Effect of Endogenous Levels of Human Chorionic Gonadotropin (hCG) on Glucose and Lipid Metabolism in Male Mice

RATNER LAURA D; ALZAMENDI A; HUHTANIEMI I; SUAREZ ORTEGA A; SPINEDI E; RULLI S; MARCIAL LOPEZ A; GIOVAMBATTISTA A; CALANDRA R

Orlando

Congreso; 99° Annual Meeting Endo; 2017

Male hypogonadism is characterized by androgen deficiency and infertility. Androgen replacement therapy in prepubertal boys and men induces and maintains normal secondary sexual characteristics, sexual function, and behavior. Conversely, hCG therapy may be used in patients with hypogonadotropic hypogonadism to recover fertility, since hCG treatment stimulates spermatogenesis by inducing androgen production. Because the impact of hCG therapy on metabolic pathways has not been fully investigated, experimental studies on this topic need to be explored. Recent investigations in female mice have shown the impact of the overexpression of hCG on the carbohydrates and lipid metabolism (1).
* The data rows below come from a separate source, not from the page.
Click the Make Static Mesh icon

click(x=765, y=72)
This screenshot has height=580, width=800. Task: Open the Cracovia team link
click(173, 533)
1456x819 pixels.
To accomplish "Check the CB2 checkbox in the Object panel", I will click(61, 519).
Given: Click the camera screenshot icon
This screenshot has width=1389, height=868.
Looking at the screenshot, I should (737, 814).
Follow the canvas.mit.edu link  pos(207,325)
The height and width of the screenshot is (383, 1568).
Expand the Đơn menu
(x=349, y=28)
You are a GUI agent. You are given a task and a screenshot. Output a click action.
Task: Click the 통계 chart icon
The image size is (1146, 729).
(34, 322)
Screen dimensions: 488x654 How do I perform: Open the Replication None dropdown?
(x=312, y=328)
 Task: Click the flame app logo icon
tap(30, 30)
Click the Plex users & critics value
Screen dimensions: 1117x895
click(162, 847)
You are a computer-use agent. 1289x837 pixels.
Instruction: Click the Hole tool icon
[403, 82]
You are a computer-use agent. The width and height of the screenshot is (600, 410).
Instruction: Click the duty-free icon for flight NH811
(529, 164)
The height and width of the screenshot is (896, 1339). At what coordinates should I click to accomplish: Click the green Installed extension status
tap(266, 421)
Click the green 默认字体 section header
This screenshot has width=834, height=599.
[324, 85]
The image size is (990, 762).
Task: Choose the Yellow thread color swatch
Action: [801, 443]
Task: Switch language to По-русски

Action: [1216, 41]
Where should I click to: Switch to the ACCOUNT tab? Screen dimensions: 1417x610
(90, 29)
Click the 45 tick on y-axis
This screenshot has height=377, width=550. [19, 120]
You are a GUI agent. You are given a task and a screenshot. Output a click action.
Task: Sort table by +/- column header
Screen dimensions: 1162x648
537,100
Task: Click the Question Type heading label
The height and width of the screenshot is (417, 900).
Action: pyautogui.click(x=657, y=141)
In addition, we have assessed that transgenic male mice overexpressing hCGβ subunit (hCGβ+) are fertile and have normal plasma testosterone levels, with minor disturbances of the gonadal axis (2). Conversely, males overexpressing α and β subunits of hCG (hCGαβ+) are infertile and exhibit elevated serum levels of androgens. The aim of this study was to analyze the influence of hCG on both glucose and lipid metabolism in adult transgenic mice. Food intake, body weight (BW) gain, and tryglicerides, cholesterol, glucose, insulin and leptin levels were analyzed. In addition, glucose (GTT) and insulin tolerance tests (ITT) were performed. Finally, pancreas, liver and white adipose tissue histological analyses were performed. Transgenic males from both groups displayed normal plasma levels of insulin, triglycerides and cholesterol. hCGβ+ mice showed increased serum leptin levels, food intake and BW vs WT mice (p < 0.01). Alterations in the GTT were observed in both groups (p < 0.05), whereas only hCGαβ+ mice developed insulin resistance. Hypertrophic white adipose tissue mass was noticed in both transgenic mice, whereas pancreatic and liver cell morphology remained normal. These results indicated that early and chronic hCG exposure induced a clearly disturbed glucose metabolism, although no effect on lipid metabolism appeared. Our study highlights that mainly carbohydrate metabolic aspects in patients under long-term hCG therapy due to hypogonadism, should be carefully monitored.